## Task instructions
Return the whole of the data exactly.

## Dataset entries

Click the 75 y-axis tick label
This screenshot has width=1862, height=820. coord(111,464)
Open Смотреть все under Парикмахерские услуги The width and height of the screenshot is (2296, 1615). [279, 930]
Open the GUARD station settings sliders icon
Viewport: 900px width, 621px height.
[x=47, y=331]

## Response area
Click the 75 y-axis tick label
This screenshot has width=1862, height=820. coord(111,464)
Open Смотреть все under Парикмахерские услуги The width and height of the screenshot is (2296, 1615). [279, 930]
Open the GUARD station settings sliders icon
Viewport: 900px width, 621px height.
[x=47, y=331]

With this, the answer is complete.